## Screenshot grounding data
○ ○ ○ ○ ○
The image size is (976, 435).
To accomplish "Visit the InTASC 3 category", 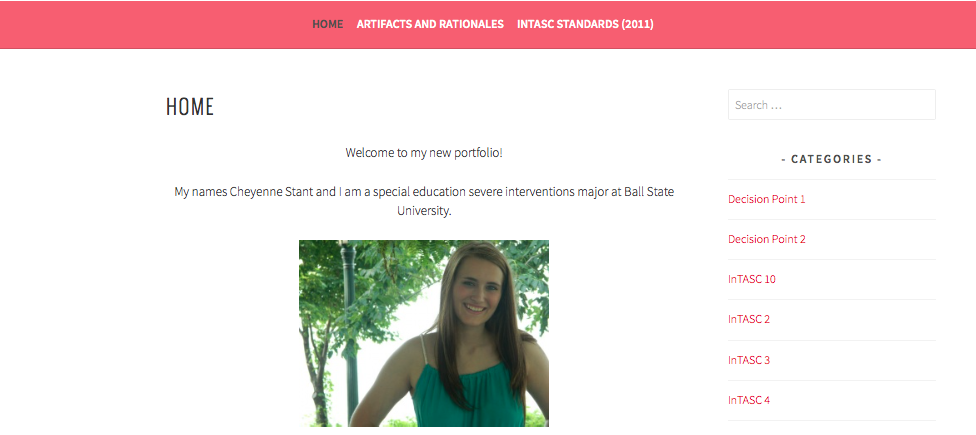I will [x=749, y=360].
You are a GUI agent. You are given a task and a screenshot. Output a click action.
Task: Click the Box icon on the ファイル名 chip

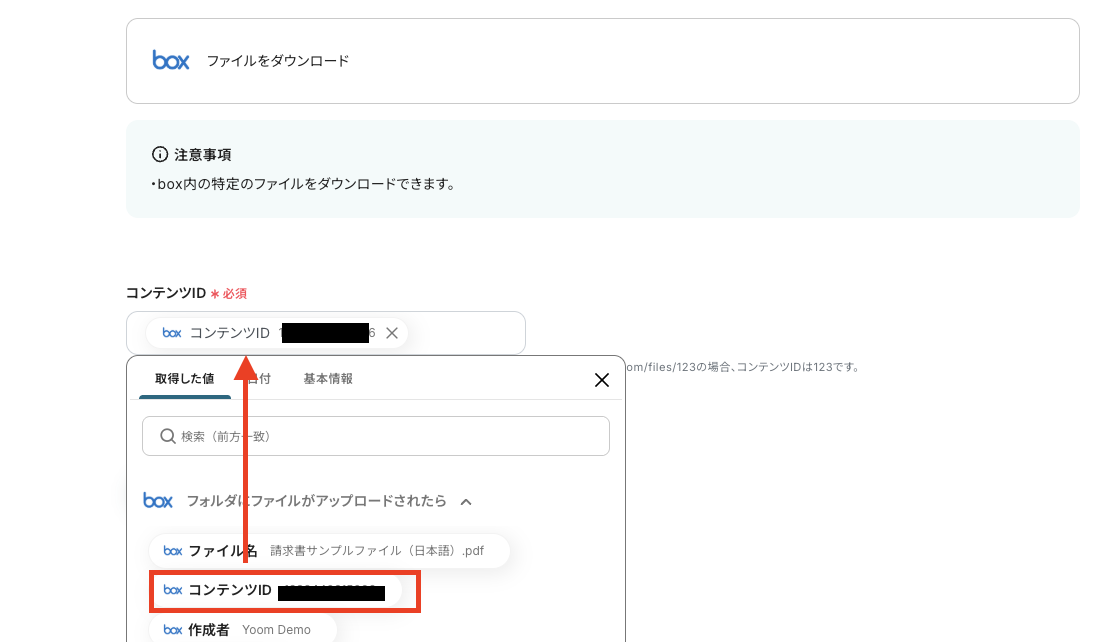pos(172,551)
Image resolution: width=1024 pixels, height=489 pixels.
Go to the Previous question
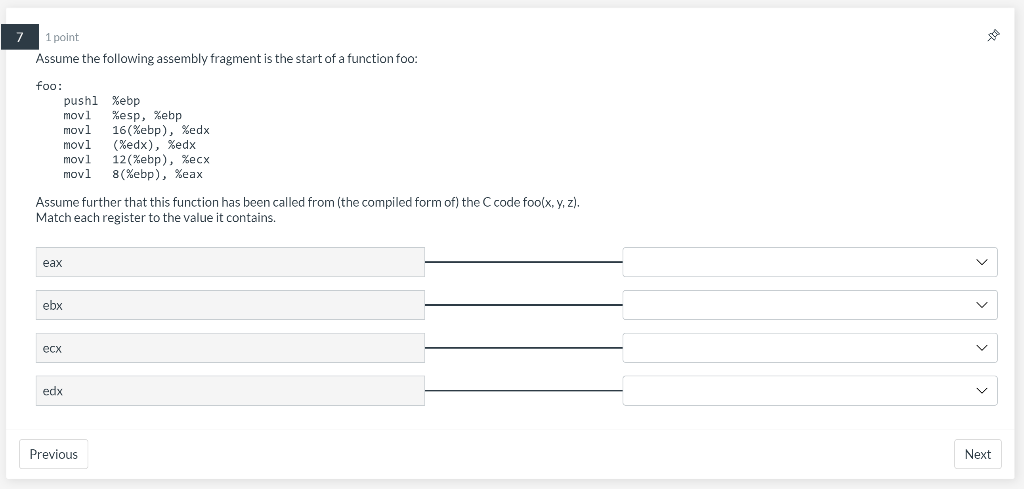(x=53, y=454)
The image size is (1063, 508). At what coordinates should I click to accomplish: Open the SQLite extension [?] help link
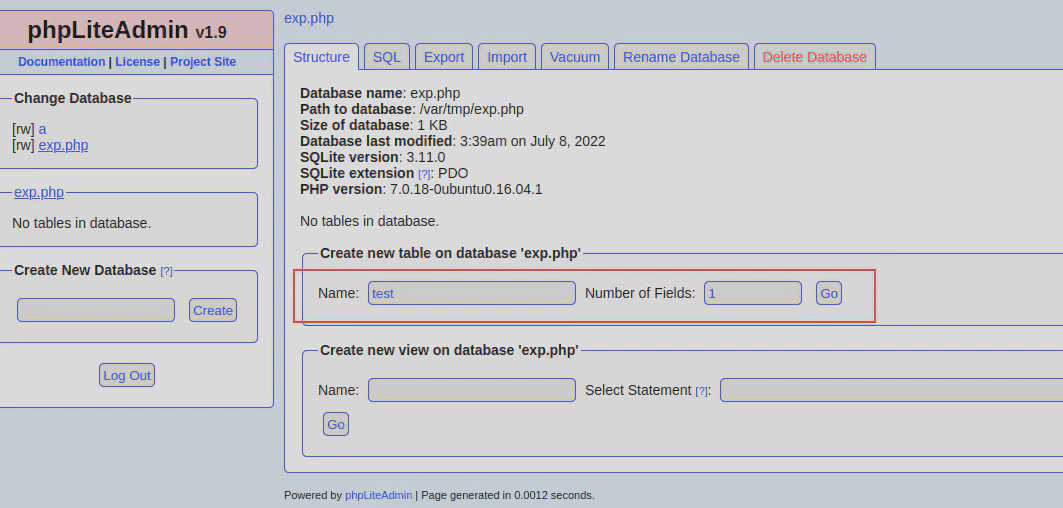pyautogui.click(x=424, y=174)
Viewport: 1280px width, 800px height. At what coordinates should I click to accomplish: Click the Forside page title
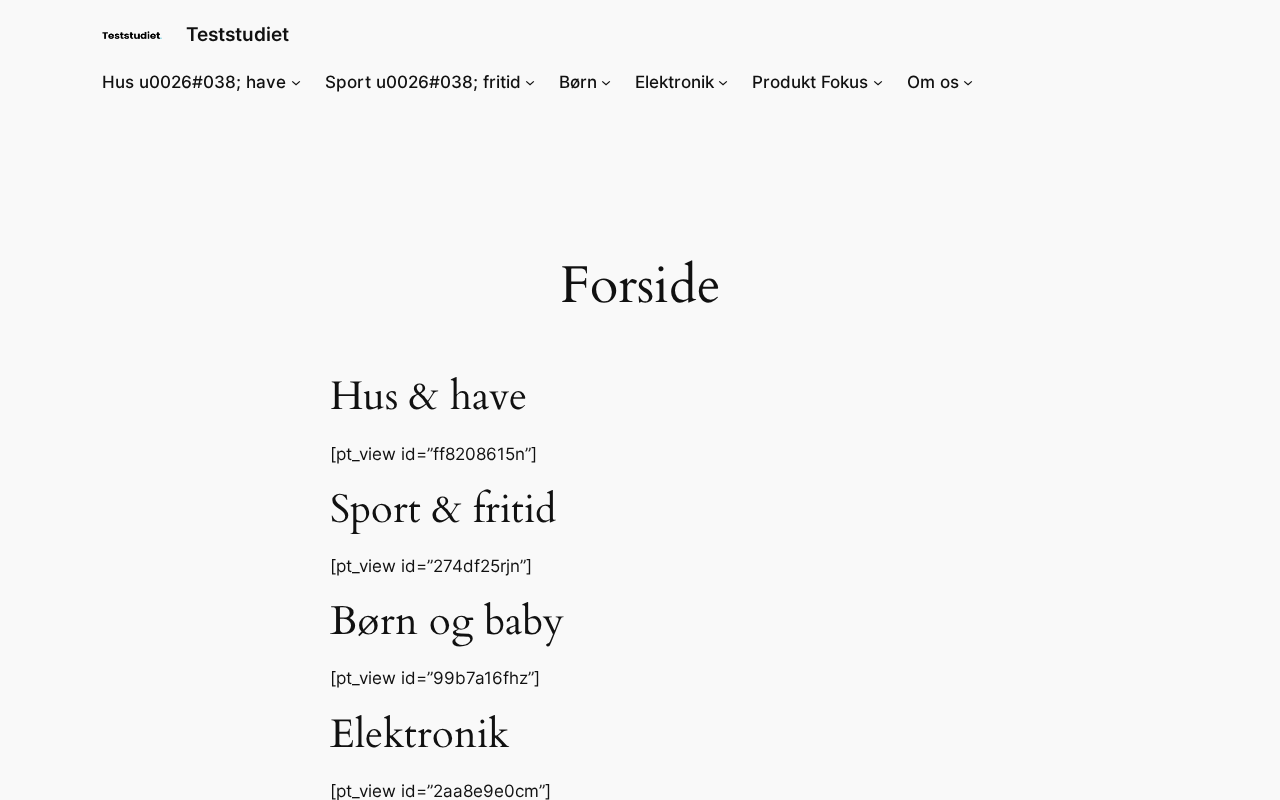pyautogui.click(x=639, y=286)
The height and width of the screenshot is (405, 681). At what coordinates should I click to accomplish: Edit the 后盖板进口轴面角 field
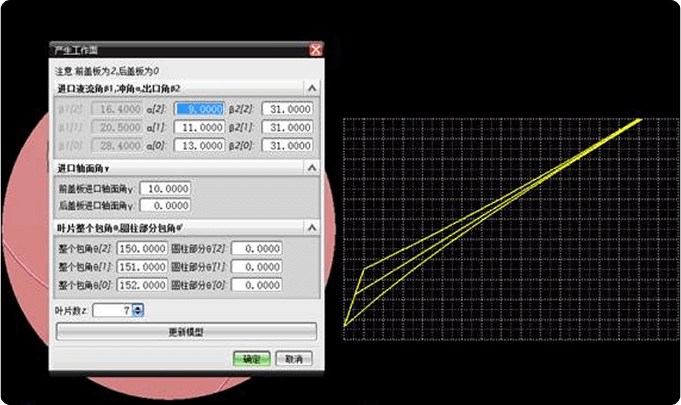pyautogui.click(x=166, y=205)
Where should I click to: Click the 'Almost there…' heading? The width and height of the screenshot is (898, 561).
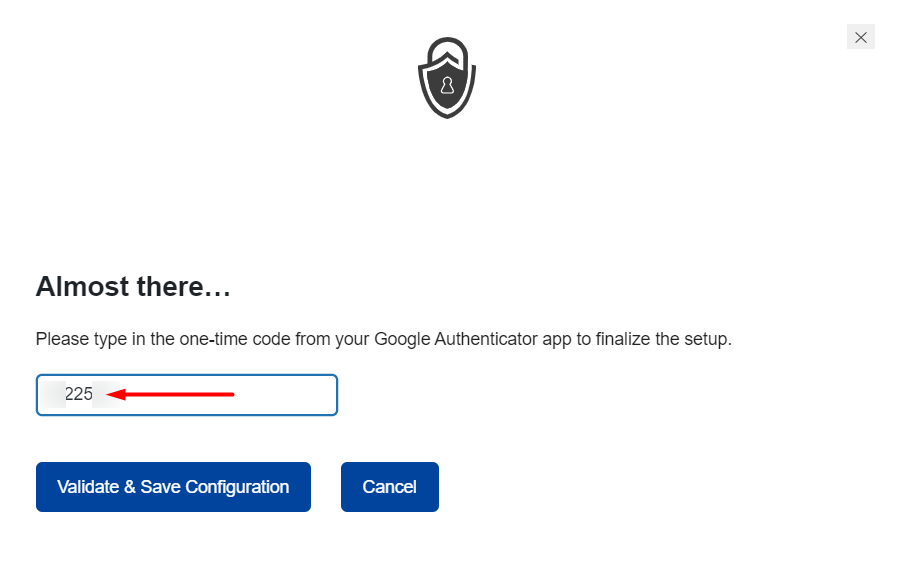point(133,286)
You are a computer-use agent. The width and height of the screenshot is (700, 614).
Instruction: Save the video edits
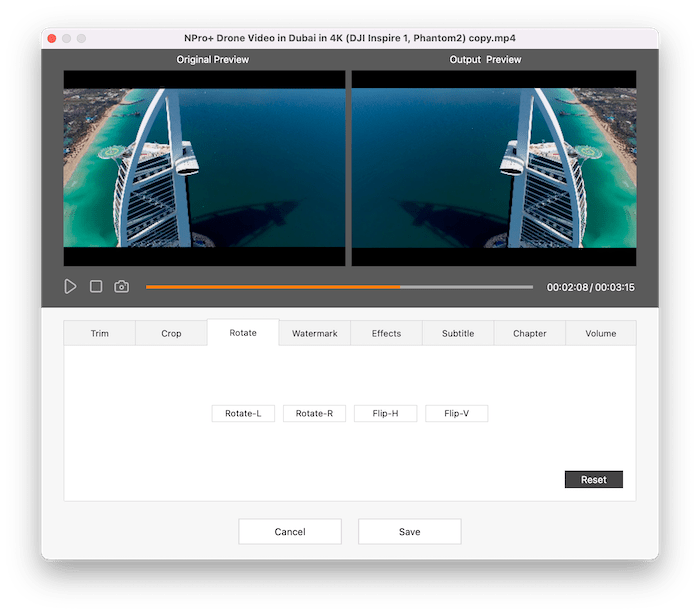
○ ○ ○ ○ ○
## Work instructions
When the line containing "Go to the Previous question" has been located, retype it and each line after it through the end of the records, excluding the pictures and adding nothing else.

## Written response
Go to the Previous question
(x=53, y=454)
The image size is (1063, 508). At what coordinates should I click to accomplish: Open the SQLite extension [?] help link
pyautogui.click(x=424, y=174)
Viewport: 1280px width, 800px height. At what coordinates should I click to accomplish: Click the Forside page title
pyautogui.click(x=639, y=286)
The height and width of the screenshot is (405, 681). At what coordinates should I click to accomplish: Edit the 后盖板进口轴面角 field
pyautogui.click(x=166, y=205)
Where should I click to: Click the 'Almost there…' heading? The width and height of the screenshot is (898, 561).
point(133,286)
You are a computer-use agent. The width and height of the screenshot is (700, 614).
Instruction: Save the video edits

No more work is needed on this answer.